* Data lines
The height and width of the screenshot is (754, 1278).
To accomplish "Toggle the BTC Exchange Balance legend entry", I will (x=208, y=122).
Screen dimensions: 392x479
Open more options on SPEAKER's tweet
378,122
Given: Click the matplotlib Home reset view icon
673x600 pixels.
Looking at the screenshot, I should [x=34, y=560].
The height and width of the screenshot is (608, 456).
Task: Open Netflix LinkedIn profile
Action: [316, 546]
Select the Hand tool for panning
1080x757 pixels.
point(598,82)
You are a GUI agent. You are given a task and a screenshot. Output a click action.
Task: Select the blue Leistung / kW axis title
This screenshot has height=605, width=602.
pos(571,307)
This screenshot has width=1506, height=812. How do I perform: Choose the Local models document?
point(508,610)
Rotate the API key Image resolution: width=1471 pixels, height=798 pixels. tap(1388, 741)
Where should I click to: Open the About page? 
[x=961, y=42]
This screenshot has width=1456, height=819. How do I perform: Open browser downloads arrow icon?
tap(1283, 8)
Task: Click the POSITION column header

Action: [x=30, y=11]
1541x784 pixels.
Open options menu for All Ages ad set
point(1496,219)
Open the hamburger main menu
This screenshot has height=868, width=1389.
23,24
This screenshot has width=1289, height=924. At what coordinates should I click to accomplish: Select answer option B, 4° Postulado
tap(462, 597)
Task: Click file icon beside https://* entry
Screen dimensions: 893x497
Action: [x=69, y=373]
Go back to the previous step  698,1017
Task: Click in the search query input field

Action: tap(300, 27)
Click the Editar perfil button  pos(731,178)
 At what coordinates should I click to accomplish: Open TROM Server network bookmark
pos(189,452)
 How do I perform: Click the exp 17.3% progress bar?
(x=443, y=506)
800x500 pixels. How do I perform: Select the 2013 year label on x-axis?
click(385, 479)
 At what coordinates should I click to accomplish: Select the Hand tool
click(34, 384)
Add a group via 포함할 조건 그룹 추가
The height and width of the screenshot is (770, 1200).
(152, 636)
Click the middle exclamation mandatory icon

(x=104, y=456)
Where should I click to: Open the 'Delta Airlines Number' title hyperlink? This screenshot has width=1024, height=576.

* Aim
Copy the records above word for word, starting at the line that contains "This screenshot has width=1456, height=819." and ending at the line that contains "(x=104, y=456)", with both of those lines included.

* Solution to this problem
This screenshot has width=1456, height=819. How do I perform: Open browser downloads arrow icon?
tap(1283, 8)
Task: Click the POSITION column header

Action: [x=30, y=11]
1541x784 pixels.
Open options menu for All Ages ad set
point(1496,219)
Open the hamburger main menu
This screenshot has height=868, width=1389.
23,24
This screenshot has width=1289, height=924. At what coordinates should I click to accomplish: Select answer option B, 4° Postulado
tap(462, 597)
Task: Click file icon beside https://* entry
Screen dimensions: 893x497
Action: [x=69, y=373]
Go back to the previous step  698,1017
Task: Click in the search query input field

Action: tap(300, 27)
Click the Editar perfil button  pos(731,178)
 At what coordinates should I click to accomplish: Open TROM Server network bookmark
pos(189,452)
 How do I perform: Click the exp 17.3% progress bar?
(x=443, y=506)
800x500 pixels. How do I perform: Select the 2013 year label on x-axis?
click(385, 479)
 At what coordinates should I click to accomplish: Select the Hand tool
click(34, 384)
Add a group via 포함할 조건 그룹 추가
The height and width of the screenshot is (770, 1200).
(152, 636)
Click the middle exclamation mandatory icon

(x=104, y=456)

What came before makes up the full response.